A former health authority chief executive has admitted its strategy over failings at Stafford Hospital was not effective.

But Cynthia Bower, who led the West Midlands Strategic Health Authority between March 2007 and July 2008, said her authority’s response to high mortality rates at the hospital was an “honest attempt” to find out what was going on there.

Ms Bower said it commissioned a University of Birmingham study into the Dr Foster hospital standardised mortality rates (HSMRs) in 2007, which was not a move to defend the hospital by discrediting the figures, but a way to understand them.

However, she came under criticism for not deploying her staff of 75 to investigate what was happening on wards in Stafford as between 400 and 1,000 patients were dying due to appalling standards of emergency care.

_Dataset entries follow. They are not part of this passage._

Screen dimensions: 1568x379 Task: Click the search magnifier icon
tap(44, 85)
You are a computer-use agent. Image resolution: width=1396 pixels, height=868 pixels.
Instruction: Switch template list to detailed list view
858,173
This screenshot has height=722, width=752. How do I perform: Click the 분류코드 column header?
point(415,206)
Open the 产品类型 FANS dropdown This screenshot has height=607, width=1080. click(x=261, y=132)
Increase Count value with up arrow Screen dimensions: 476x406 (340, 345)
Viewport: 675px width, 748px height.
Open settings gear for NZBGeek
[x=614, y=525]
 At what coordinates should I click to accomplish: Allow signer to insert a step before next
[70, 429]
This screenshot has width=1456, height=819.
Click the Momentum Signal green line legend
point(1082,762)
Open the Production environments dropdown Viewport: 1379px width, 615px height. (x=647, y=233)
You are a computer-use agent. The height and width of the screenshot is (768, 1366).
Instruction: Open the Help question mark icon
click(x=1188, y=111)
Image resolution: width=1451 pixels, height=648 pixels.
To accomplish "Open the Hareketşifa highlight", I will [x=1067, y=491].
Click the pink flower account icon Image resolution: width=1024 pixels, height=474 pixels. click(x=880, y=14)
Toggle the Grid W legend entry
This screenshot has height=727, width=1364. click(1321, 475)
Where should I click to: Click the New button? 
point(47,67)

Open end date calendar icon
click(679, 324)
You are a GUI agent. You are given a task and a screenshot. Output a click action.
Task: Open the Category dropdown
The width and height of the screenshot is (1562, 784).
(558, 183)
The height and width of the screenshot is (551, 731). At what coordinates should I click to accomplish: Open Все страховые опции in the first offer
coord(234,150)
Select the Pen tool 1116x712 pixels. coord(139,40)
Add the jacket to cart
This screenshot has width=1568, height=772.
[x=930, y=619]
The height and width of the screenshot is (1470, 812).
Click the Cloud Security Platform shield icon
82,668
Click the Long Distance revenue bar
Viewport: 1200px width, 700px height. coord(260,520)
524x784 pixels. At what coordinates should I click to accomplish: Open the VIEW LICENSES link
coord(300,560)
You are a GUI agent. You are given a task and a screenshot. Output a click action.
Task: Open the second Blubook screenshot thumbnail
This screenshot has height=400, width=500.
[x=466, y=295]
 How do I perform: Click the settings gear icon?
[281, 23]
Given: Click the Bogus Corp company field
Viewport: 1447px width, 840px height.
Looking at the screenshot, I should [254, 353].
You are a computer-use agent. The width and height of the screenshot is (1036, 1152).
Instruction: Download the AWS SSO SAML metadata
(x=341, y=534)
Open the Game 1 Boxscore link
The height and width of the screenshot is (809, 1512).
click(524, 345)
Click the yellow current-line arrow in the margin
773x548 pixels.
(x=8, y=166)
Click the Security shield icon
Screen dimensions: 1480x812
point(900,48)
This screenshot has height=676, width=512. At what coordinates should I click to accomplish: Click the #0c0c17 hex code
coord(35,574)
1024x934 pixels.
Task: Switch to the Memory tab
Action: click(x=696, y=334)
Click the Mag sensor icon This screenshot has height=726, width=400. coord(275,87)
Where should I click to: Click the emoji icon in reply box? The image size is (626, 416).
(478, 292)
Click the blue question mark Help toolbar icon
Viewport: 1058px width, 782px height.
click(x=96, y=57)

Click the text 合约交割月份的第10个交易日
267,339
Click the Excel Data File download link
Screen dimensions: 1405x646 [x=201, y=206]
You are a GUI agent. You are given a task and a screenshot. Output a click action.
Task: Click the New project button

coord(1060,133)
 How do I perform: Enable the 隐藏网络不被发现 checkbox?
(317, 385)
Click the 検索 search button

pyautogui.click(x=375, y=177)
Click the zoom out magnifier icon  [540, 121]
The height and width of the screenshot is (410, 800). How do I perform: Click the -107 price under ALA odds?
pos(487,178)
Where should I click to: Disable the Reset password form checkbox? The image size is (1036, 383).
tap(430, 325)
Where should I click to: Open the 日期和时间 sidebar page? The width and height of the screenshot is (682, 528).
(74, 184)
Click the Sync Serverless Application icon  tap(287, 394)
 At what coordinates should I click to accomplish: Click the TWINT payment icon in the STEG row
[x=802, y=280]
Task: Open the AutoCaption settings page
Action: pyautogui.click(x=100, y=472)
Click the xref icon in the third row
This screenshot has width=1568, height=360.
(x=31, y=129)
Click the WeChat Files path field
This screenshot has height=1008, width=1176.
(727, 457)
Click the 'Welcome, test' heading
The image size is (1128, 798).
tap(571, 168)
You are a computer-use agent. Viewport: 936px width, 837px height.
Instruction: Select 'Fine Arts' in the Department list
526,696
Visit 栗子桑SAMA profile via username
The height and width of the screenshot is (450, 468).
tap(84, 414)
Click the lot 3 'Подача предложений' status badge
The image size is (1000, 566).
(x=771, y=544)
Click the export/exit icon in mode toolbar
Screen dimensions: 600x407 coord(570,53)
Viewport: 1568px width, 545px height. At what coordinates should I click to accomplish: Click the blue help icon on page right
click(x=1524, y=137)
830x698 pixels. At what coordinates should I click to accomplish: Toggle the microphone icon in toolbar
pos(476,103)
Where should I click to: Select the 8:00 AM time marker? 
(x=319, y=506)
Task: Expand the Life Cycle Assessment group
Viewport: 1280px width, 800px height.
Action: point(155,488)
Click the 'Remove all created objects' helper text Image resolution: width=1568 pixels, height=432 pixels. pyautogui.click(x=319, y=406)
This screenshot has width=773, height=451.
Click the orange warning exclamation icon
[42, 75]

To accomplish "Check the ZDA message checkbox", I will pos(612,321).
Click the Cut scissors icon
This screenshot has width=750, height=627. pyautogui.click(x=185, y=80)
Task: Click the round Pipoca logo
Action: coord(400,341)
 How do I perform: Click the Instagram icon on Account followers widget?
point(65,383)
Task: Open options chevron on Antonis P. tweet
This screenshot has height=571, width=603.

Ms Bower, who later became the head of health watchdog the Care Quality Commission, told a public inquiry this week: “What I believed at the time, and still believe, was this was an honest attempt to better understand what was going on.”

And instead of a hands-on investigation, which would have been a unique move for a health authority, Ms Bower said her team relied on assurances from Mid Staffordshire Hospital Trust that patient safety was not at risk.

“We were assured,” she said. “We shouldn’t have been assured, I absolutely accept that point. But I believed at the time the processes we were engaged in were a robust and appropriate response to the potential for concerns the HSMRs flagged up. We should have put an inspection in. Had we done that we may well have uncovered the issues that were subsequently uncovered by the Healthcare Commission.”

During her evidence, Ms Bower said key agencies failed to communicate key information in Stafford Hospital’s application to become a foundation trust. She said disease-specific mortality alerts, sent by the Healthcare Commission (HCC) were not passed on to the health authority by either the trust or the HCC.

“We didn’t know these individual mortality alerts were being generated.,” she said.

“Clearly Martin Yeates (the then hospital’s chief executive) should have ventured that information to us. I can’t explain or understand why the trust didn’t tell us they received these alerts. It was misleading they didn’t tell us.”

Ms Bower also defended the health authority’s failure to disclose mortality statistics to foundation trust watchdog Monitor during the application process. She said the figures were already in the public domain and she expected Monitor and the HCC to discuss the figures between themselves.

Ms Bower apologised for the health authority’s failure to spot hospital problems but maintained there was no evidence at the time of a problem.